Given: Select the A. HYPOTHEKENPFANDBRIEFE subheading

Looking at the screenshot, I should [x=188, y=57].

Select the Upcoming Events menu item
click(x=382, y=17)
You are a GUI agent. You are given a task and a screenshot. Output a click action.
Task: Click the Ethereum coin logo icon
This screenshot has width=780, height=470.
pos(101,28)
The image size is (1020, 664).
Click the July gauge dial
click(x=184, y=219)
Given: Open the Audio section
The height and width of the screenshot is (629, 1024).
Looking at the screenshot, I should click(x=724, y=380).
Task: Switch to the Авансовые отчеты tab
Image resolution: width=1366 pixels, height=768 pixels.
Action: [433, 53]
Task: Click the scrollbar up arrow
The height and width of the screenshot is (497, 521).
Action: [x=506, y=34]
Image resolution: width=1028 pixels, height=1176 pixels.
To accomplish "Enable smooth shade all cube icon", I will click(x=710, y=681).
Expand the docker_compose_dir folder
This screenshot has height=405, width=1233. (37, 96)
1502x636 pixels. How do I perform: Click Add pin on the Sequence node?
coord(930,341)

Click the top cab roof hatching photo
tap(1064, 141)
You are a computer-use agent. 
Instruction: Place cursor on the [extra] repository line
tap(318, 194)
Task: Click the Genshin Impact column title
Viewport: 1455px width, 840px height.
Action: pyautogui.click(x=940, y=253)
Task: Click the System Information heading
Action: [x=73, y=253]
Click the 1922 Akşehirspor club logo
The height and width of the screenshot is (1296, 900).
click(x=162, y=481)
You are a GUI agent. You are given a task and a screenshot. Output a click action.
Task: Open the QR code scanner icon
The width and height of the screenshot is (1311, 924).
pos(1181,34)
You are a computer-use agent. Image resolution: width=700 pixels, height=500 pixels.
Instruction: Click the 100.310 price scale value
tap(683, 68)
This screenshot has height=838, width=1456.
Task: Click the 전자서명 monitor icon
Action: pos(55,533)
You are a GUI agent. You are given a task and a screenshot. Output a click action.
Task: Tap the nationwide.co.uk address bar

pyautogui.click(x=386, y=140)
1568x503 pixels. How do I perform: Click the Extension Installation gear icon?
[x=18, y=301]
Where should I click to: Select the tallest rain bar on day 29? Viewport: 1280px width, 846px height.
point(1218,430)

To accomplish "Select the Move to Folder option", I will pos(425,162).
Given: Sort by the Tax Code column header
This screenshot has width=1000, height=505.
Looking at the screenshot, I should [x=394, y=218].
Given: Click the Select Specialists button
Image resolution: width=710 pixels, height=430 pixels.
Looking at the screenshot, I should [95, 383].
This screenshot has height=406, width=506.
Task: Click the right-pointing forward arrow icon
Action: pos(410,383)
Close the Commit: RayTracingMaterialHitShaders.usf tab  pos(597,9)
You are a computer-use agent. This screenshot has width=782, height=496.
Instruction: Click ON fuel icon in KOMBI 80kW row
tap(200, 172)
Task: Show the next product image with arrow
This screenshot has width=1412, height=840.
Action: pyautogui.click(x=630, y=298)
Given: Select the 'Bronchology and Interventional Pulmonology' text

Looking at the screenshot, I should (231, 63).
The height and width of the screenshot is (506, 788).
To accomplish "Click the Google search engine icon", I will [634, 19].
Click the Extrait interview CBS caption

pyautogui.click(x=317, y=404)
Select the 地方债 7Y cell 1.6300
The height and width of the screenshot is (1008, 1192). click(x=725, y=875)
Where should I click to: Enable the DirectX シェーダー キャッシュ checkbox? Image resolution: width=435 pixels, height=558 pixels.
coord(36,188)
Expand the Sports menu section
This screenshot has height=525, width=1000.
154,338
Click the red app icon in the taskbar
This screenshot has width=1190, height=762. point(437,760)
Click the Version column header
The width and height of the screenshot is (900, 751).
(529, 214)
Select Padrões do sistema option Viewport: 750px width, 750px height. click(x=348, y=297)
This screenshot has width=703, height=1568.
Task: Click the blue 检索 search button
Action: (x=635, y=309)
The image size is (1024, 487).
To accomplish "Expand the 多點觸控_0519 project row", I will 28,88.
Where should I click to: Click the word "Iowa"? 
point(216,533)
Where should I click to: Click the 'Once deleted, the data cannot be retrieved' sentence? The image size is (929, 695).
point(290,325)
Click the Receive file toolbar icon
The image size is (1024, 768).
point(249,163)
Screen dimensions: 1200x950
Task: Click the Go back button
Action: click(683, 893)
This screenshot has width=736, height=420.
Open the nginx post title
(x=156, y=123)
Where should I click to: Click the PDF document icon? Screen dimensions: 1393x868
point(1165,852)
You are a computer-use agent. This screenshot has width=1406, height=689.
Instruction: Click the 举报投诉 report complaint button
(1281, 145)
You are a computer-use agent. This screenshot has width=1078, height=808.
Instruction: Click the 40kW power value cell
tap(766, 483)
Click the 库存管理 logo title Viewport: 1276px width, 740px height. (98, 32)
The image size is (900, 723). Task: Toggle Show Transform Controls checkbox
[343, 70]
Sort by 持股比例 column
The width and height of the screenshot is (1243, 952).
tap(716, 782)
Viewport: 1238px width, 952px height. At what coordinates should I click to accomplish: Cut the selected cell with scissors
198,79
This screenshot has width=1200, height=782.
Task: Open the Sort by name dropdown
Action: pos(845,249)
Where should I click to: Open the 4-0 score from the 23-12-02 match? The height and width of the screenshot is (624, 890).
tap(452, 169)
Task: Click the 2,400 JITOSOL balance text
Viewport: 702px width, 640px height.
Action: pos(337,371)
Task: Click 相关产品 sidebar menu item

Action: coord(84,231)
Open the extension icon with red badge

> **TASK BRIEF**: Nothing should appear in the answer except the lines above from the line with "Task: Click the Genshin Impact column title" through the line with "has width=782, height=496.", both included, written out exactly.

> **RESPONSE TO THIS TASK**:
Task: Click the Genshin Impact column title
Viewport: 1455px width, 840px height.
Action: pyautogui.click(x=940, y=253)
Task: Click the System Information heading
Action: [x=73, y=253]
Click the 1922 Akşehirspor club logo
The height and width of the screenshot is (1296, 900).
click(x=162, y=481)
You are a GUI agent. You are given a task and a screenshot. Output a click action.
Task: Open the QR code scanner icon
The width and height of the screenshot is (1311, 924).
pos(1181,34)
You are a computer-use agent. Image resolution: width=700 pixels, height=500 pixels.
Instruction: Click the 100.310 price scale value
tap(683, 68)
This screenshot has height=838, width=1456.
Task: Click the 전자서명 monitor icon
Action: pos(55,533)
You are a GUI agent. You are given a task and a screenshot. Output a click action.
Task: Tap the nationwide.co.uk address bar

pyautogui.click(x=386, y=140)
1568x503 pixels. How do I perform: Click the Extension Installation gear icon?
[x=18, y=301]
Where should I click to: Select the tallest rain bar on day 29? Viewport: 1280px width, 846px height.
point(1218,430)

To accomplish "Select the Move to Folder option", I will pos(425,162).
Given: Sort by the Tax Code column header
This screenshot has width=1000, height=505.
Looking at the screenshot, I should [x=394, y=218].
Given: Click the Select Specialists button
Image resolution: width=710 pixels, height=430 pixels.
Looking at the screenshot, I should [95, 383].
This screenshot has height=406, width=506.
Task: Click the right-pointing forward arrow icon
Action: pos(410,383)
Close the Commit: RayTracingMaterialHitShaders.usf tab  pos(597,9)
You are a computer-use agent. This screenshot has width=782, height=496.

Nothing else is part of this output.